Proper 29: November 20, 2022

  • Jeremiah 23:1-6
  • Canticle 16
  • Colossians 1:11-20
  • Luke 23:33-43

As I read through the selections for this week, the Sunday celebrating Christ the King, I was downright startled when I came to the Gospel reading. The first three readings had me primed for another message of reassurance that Jesus has got it all covered. In the first reading and the canticle, there are promises of tender care, justice, no fear, freedom. Paul’s letter to the Colossians describes Jesus’s sublime place at the head of creation from the beginning of time onwards. I thought to myself, there’s a lot of places in the Gospels where Jesus talks about the nature of His kingdom and the good things waiting for those who follow Him. The Gospel will probably be one of those bits, right?

Instead, the RCL places us right down in the middle of the agony of the Crucifixion. In the short paragraphs we read today we get the depths of human experience in miniature: torture, humiliation, injustice, physical suffering, deep love and forgiveness almost beyond understanding. His love for the people tormenting and mocking Him does not waver. He kindly shepherds the men dying with Him. We can only stand at the foot of the cross in awe, as we ask ourselves: what kind of king is this?

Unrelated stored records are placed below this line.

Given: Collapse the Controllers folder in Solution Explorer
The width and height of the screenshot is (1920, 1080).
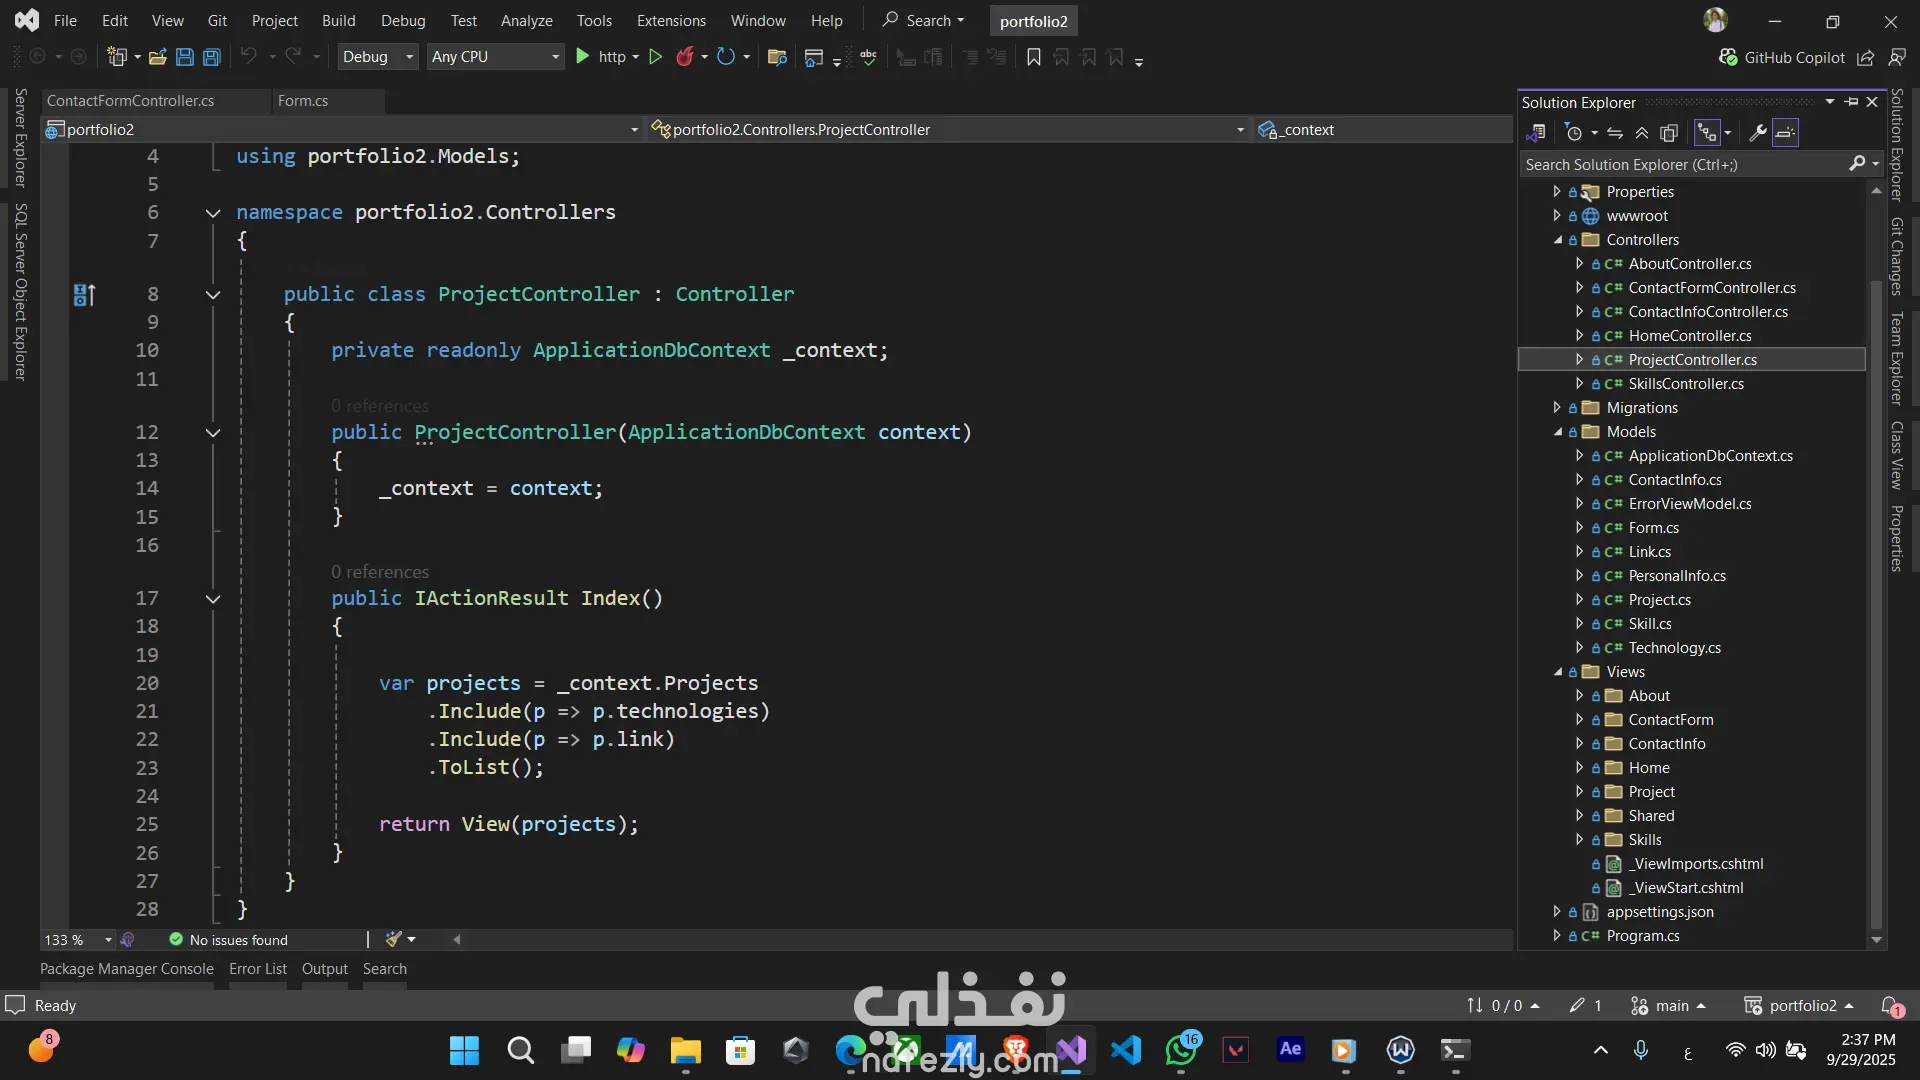Looking at the screenshot, I should (1558, 240).
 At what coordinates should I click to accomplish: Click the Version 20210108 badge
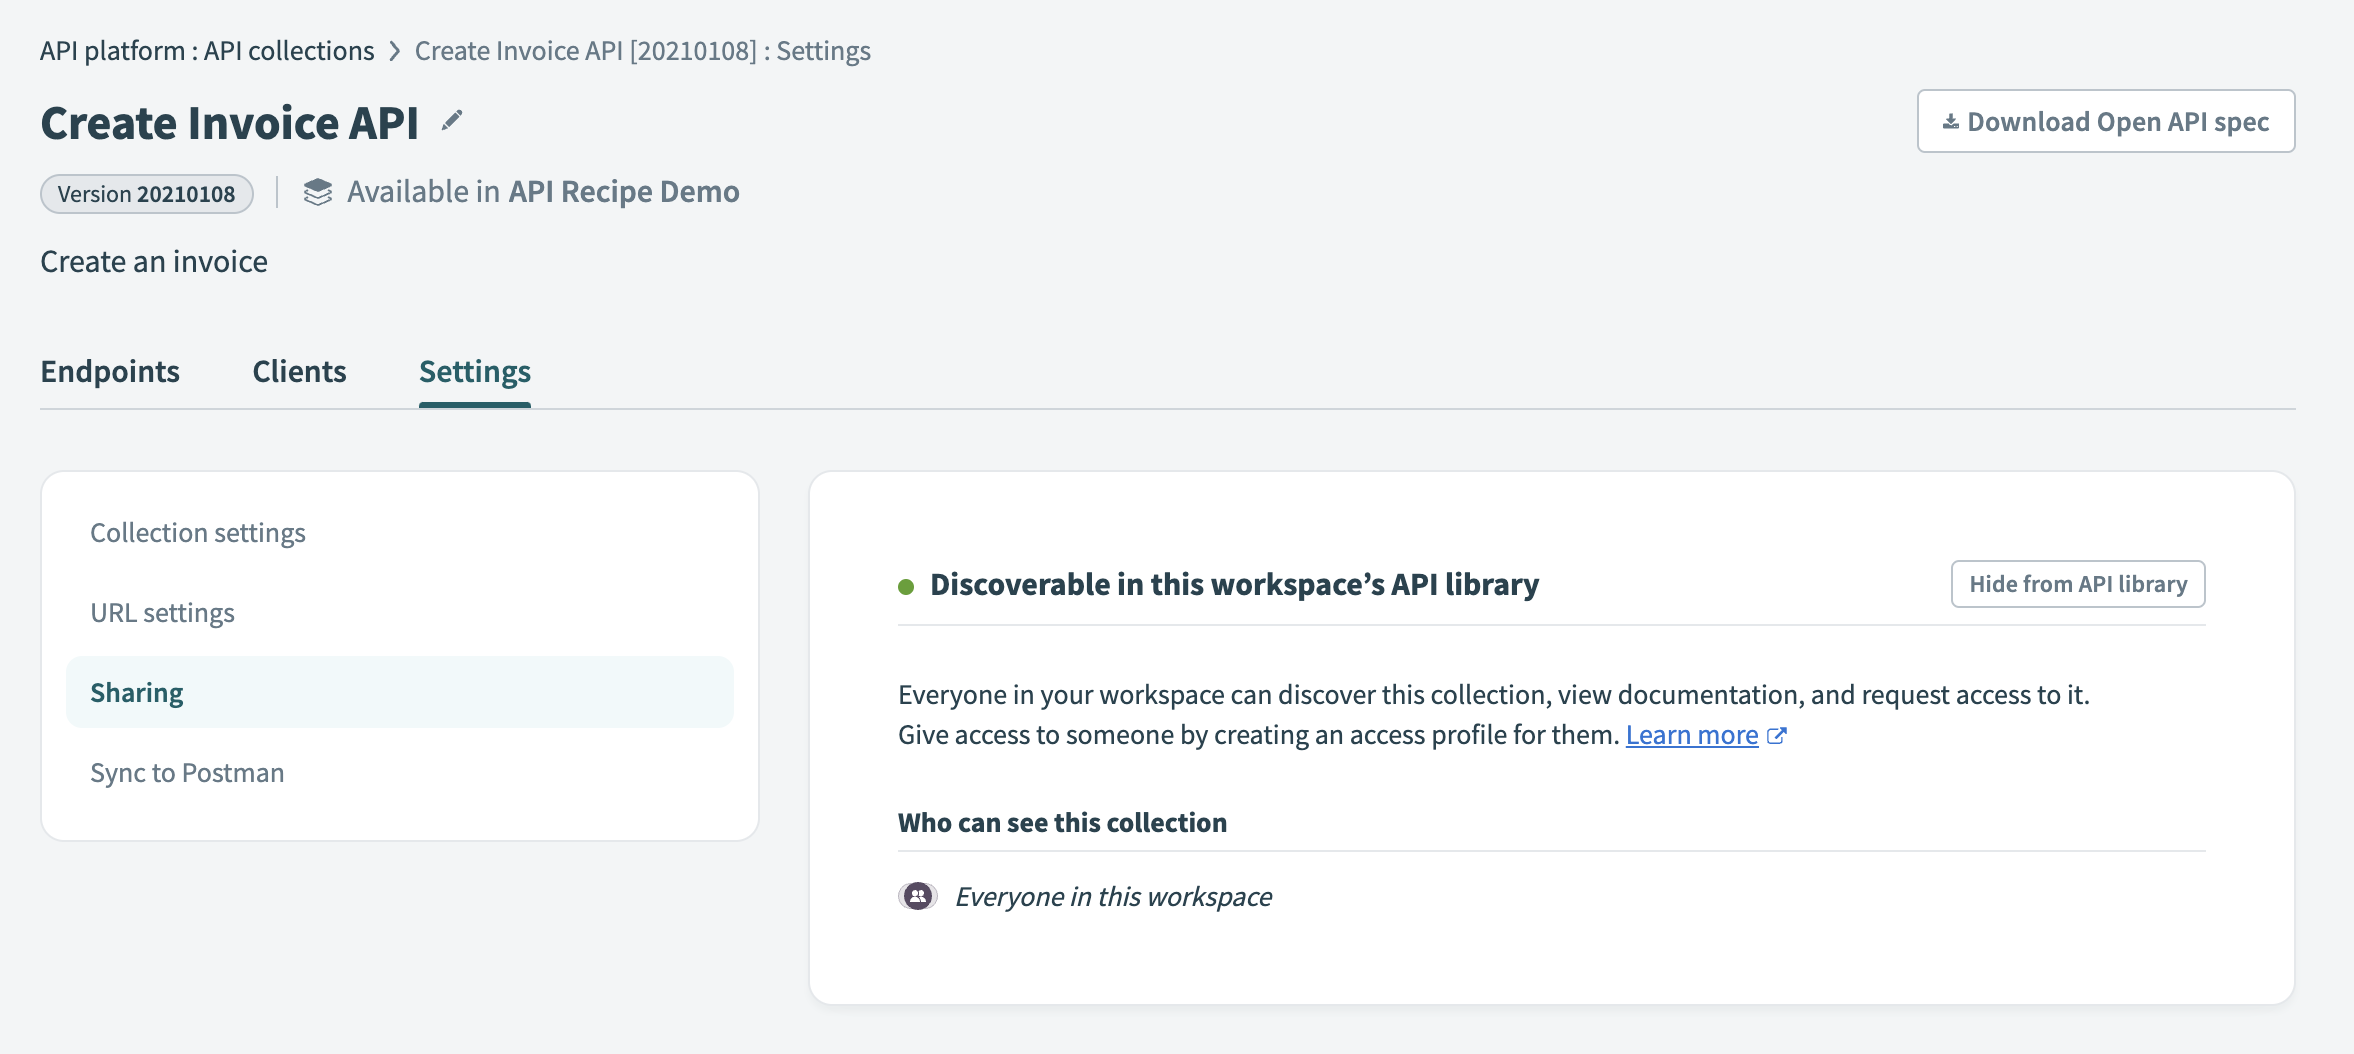pyautogui.click(x=146, y=194)
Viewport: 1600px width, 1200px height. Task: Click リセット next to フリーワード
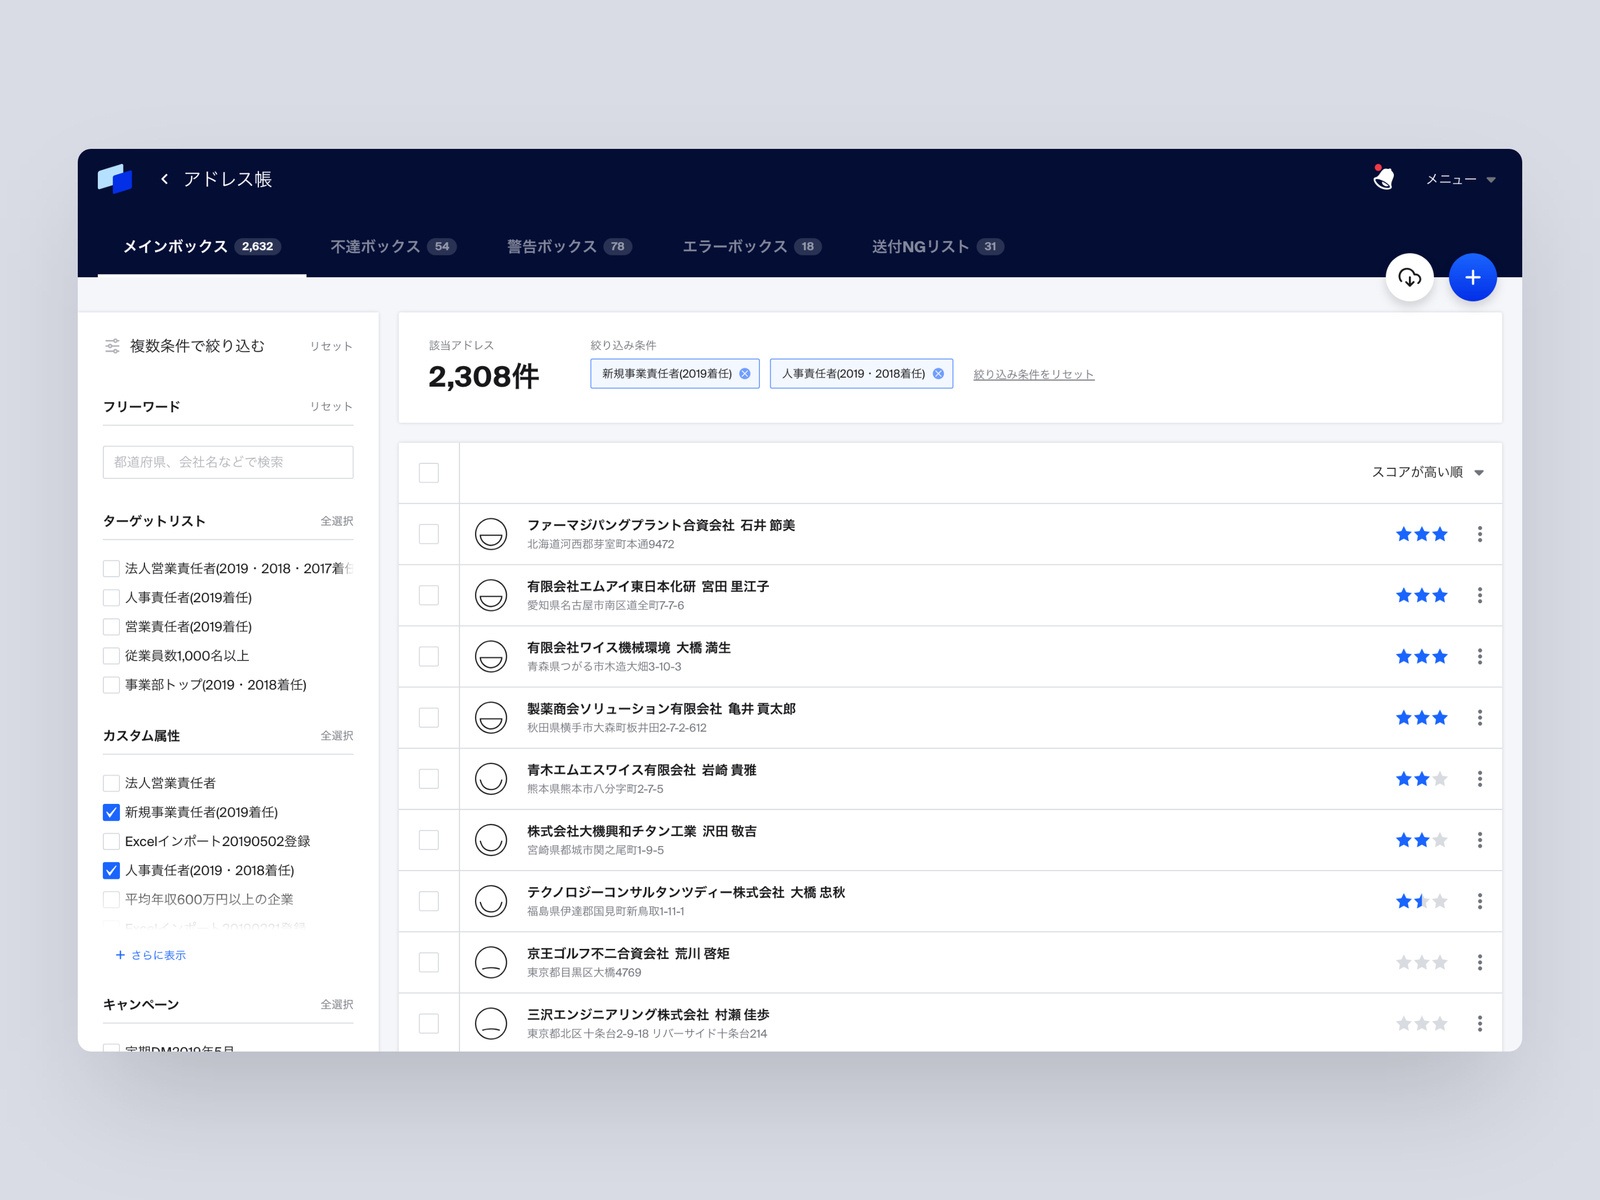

Returning to Colossians, we get the full picture of the kind of king Jesus is. Colossians tells us that Jesus and the redemption He offers are a link that goes from Heaven to the lowest places on earth and back up to Heaven. Jesus is the firstborn of all creation; He descended to us, suffered and died, and became the firstborn of the dead; He then brings us with Him as he goes up to Heaven, having reconciled the worst of human experience with God. We hear in other parts of the gospels that Jesus’s kingdom is not of this world, and that’s true – otherwise our global political structure would look a little different. However, this world plays an integral part in the kingdom of God. Jesus’s suffering on earth connects our own suffering to the depths of His heart. His greatest desire is to draw us into His kingdom of mercy and love, a kingdom more gracious and welcoming than any on earth. – Lindy Noecker


  • What elements of Jesus as king speak to you the most?
  • Some people aren’t that comfortable with a day celebrating the kingship of Jesus. If that’s you, what imagery do you prefer?
  • What can Jesus’s life tell us about the nature of His kingdom?